Traduire, restyler

J.-P. Minaudier en vagabondages (oups, prêté avant la photo!), sur jus de pamplemousse frais de Sicile

D’ovins en ovnis, voici un curieux objet littéraire et linguistique que nous offre là Jean-Pierre Minaudier, auteur de la Poésie du gérondif, un ouvrage qui, de par son titre, ne peut qu’attirer le chaland (non?). Mais quelle est donc cette minauderie grammaticale, allez-vous m’objecter, une ode futile au gérondif, une analyse hautement académique du gérondif en poésie, une épopée dont les verbes seraient tous au gérondif?

Non pas : l’ouvrage de ce collectionneur de grammaires de langues du monde entier (quelques milliers en agrémentent sa bibliothèque et probablement d’autres recoins inavoués de son appartement parisien), professeur de basque et traducteur de l’estonien vient surtout ici nous ouvrir nos horizons.

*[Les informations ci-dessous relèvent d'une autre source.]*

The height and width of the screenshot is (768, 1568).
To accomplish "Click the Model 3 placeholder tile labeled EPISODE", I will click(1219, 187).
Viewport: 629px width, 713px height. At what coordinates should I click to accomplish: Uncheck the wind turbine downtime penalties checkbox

Je trouve l’espéranto hideux et grotesque avec son look de patois latin dégénéré (le volapük a déjà plus d’allure !)

[Et l’auteur de décliner le Notre Père en volapük et en espéranto pour nous le prouver ipso facto]

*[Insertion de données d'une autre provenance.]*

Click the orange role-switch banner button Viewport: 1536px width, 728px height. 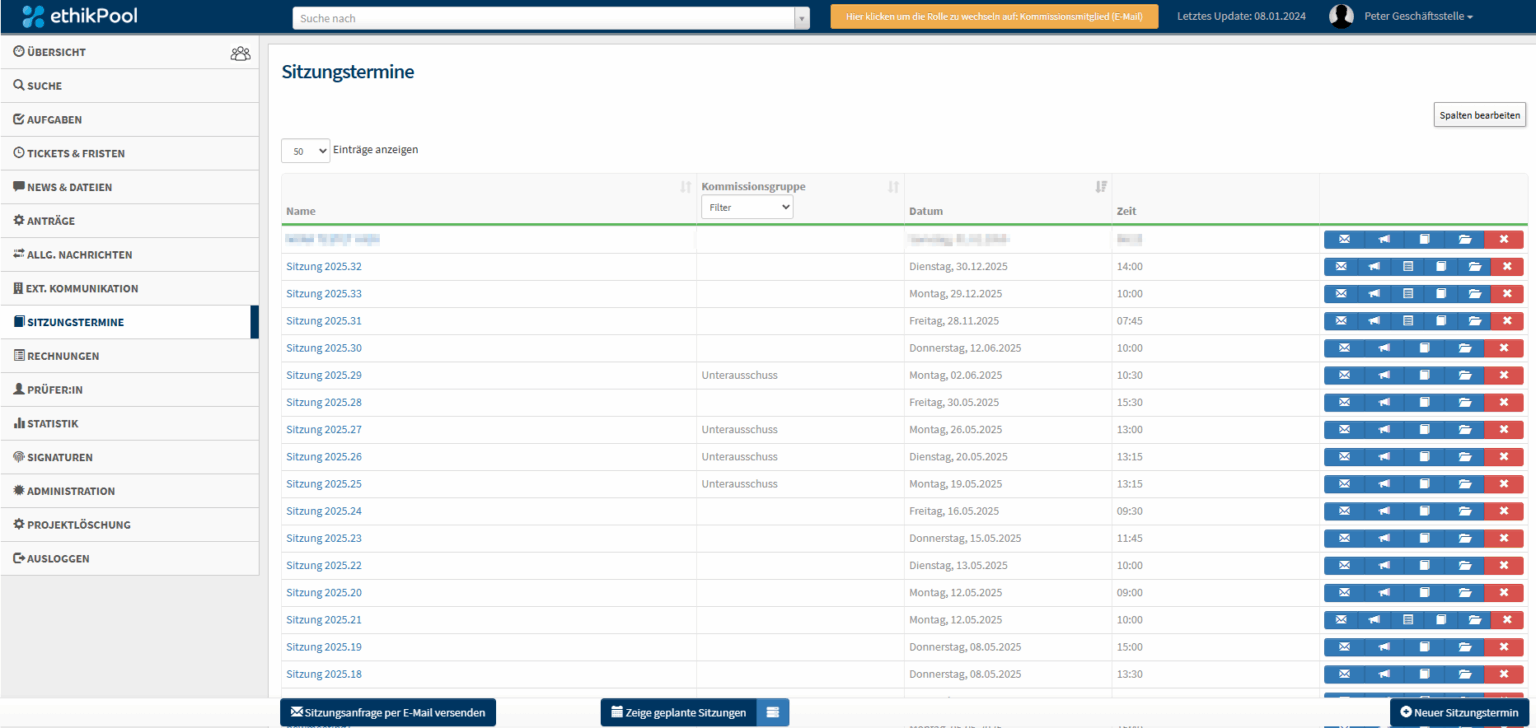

Ouvrir non pas Trados mais ses mirettes

J’ai beau en effet savoir qu’il existe 6 000 langues différentes sur cette planète, avoir appris trois mots de tchèque et de hongrois, entendu de l’arabe, de l’alsacien et de l’ukrainien dans ma rue, lu des poèmes de Joséphine Bacon et vu un documentaire (passionnant) sur l’eyak, je suis au quotidien, comme peut-être plusieurs d’entre vous, bornée à mes deux langues occidentales de travail : l’anglais et le français. Qui sont passionnantes et inépuisables de trésors, certes, mais… qu’il est rafraîchissant ET nécessaire de se rappeler qu’il existe d’une part, une richesse incroyable de langues dans ce monde, et d’autre part, des langues qui expriment la réalité d’une manière radicalement différente de la ou des nôtre(s), dans des catégories grammaticales pour le moins peu familières…

Nulle traduction dans une langue occidentale ne peut rendre compte des évidentiels [des formes verbales différentes selon la manière dont l’information est parvenue au locuteur, dans certaines langues d’Amazonie], à moins de s’alourdir monstrueusement d’incessantes périphrases du type « J’ai vu que… », « Il paraît que… » […].

Exotisme et exorcisme d’idées reçues

Bien sûr, il y a dans ce mince ouvrage le goût du pittoresque et de l’exotisme, voire de l’érotisme (mention spéciale à l’ergatif et à la position du Wackernagel) : l’auteur aime les records et les égrène sans vergogne, du record de colis loufoque contenant ladite grammaire jusqu’au record de consonnes ou encore d’accords grammaticaux (remporté haut la langue par le kayardil, idiome australien). On sent ici l’écueil arriver plein gaz : exotisme avez-vous dit? Liste de records? Ça sent l’ethnocentrisme de Guiness Book à plein nez!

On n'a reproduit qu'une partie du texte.